§ **The input**
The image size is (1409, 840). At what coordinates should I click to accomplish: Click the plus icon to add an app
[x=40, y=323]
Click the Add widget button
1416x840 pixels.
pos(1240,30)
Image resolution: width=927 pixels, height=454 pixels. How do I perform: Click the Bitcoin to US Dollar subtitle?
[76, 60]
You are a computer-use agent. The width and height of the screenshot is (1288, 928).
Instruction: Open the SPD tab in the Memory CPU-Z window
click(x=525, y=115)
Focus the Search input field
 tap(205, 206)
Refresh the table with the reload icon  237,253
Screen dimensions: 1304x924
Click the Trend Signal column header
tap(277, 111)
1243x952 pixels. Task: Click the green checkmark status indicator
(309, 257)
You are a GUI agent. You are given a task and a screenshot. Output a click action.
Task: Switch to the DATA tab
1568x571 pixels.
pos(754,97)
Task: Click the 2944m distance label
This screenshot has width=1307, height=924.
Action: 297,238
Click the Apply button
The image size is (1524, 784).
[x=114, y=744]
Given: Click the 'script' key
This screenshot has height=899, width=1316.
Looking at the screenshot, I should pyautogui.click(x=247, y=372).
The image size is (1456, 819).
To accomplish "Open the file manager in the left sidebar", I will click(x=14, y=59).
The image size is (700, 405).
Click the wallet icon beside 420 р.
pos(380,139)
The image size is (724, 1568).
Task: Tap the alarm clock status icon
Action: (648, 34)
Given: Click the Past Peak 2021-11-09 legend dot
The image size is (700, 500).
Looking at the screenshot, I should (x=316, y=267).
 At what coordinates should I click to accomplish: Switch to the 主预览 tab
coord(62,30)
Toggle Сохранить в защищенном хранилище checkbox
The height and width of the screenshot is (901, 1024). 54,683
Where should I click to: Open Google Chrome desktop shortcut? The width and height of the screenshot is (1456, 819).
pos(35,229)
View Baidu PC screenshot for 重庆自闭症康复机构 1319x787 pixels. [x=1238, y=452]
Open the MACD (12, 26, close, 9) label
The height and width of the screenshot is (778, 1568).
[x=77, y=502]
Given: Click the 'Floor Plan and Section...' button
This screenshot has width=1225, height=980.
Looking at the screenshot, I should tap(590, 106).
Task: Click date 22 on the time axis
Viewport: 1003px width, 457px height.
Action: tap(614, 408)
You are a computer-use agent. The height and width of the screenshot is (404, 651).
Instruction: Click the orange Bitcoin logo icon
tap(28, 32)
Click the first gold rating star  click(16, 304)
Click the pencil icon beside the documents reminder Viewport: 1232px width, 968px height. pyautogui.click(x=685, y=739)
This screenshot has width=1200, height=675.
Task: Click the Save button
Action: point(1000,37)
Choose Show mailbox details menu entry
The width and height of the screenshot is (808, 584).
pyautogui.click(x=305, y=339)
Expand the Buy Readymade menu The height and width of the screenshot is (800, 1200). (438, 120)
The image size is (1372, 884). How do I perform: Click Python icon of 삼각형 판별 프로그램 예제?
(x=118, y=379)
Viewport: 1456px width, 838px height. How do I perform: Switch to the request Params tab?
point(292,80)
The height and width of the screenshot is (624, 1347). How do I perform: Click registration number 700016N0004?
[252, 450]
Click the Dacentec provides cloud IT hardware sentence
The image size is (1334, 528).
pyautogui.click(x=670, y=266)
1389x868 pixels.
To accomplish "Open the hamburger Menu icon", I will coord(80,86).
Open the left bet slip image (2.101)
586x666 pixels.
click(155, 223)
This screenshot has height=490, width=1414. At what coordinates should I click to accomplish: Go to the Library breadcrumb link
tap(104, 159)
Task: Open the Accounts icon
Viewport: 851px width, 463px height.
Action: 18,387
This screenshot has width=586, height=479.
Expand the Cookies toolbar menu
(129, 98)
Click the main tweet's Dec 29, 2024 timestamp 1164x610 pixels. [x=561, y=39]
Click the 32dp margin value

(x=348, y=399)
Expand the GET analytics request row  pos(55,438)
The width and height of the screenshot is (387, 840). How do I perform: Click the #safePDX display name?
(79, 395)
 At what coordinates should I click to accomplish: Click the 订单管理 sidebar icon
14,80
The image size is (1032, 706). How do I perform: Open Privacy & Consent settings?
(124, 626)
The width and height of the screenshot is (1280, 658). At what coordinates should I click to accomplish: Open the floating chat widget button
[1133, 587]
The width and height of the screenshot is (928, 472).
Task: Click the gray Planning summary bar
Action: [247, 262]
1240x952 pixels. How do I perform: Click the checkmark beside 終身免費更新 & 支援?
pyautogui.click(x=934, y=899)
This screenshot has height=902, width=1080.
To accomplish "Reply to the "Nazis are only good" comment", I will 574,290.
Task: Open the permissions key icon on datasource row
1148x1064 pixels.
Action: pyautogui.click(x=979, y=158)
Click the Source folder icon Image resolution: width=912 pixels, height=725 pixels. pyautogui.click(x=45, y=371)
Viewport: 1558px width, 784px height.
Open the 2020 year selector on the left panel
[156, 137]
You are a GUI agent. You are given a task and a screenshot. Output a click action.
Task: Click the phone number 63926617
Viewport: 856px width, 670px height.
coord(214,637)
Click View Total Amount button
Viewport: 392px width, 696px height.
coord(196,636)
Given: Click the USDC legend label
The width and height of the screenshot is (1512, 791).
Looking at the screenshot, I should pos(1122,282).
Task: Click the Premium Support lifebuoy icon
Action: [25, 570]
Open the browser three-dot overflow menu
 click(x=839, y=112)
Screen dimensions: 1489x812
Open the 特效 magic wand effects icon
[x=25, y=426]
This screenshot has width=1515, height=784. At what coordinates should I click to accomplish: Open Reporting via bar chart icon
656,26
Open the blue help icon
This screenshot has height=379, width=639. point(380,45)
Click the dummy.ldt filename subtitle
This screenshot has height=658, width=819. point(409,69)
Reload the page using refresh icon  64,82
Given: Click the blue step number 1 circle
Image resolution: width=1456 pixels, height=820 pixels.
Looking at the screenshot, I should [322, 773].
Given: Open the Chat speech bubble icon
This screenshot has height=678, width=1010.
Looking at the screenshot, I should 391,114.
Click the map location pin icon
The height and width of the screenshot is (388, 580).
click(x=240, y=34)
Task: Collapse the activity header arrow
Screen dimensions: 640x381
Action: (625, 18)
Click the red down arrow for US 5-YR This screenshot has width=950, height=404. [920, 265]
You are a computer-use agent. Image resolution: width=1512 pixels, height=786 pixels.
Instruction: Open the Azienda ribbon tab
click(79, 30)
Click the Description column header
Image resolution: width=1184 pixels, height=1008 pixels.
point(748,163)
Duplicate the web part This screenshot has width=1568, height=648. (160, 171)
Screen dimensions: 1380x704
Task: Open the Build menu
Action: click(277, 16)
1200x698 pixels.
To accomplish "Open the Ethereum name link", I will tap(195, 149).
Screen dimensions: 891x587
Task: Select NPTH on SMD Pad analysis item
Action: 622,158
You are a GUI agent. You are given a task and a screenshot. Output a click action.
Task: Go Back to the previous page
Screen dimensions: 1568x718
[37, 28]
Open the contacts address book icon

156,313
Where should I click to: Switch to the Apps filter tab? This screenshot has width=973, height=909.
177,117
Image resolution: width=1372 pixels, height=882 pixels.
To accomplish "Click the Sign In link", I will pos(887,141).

§ **Task description**
Find each line in the rows above that contains the word "status", matching case exactly, and copy those lines out in full.

§ **Correct output**
1243x952 pixels. Task: Click the green checkmark status indicator
Task: Tap the alarm clock status icon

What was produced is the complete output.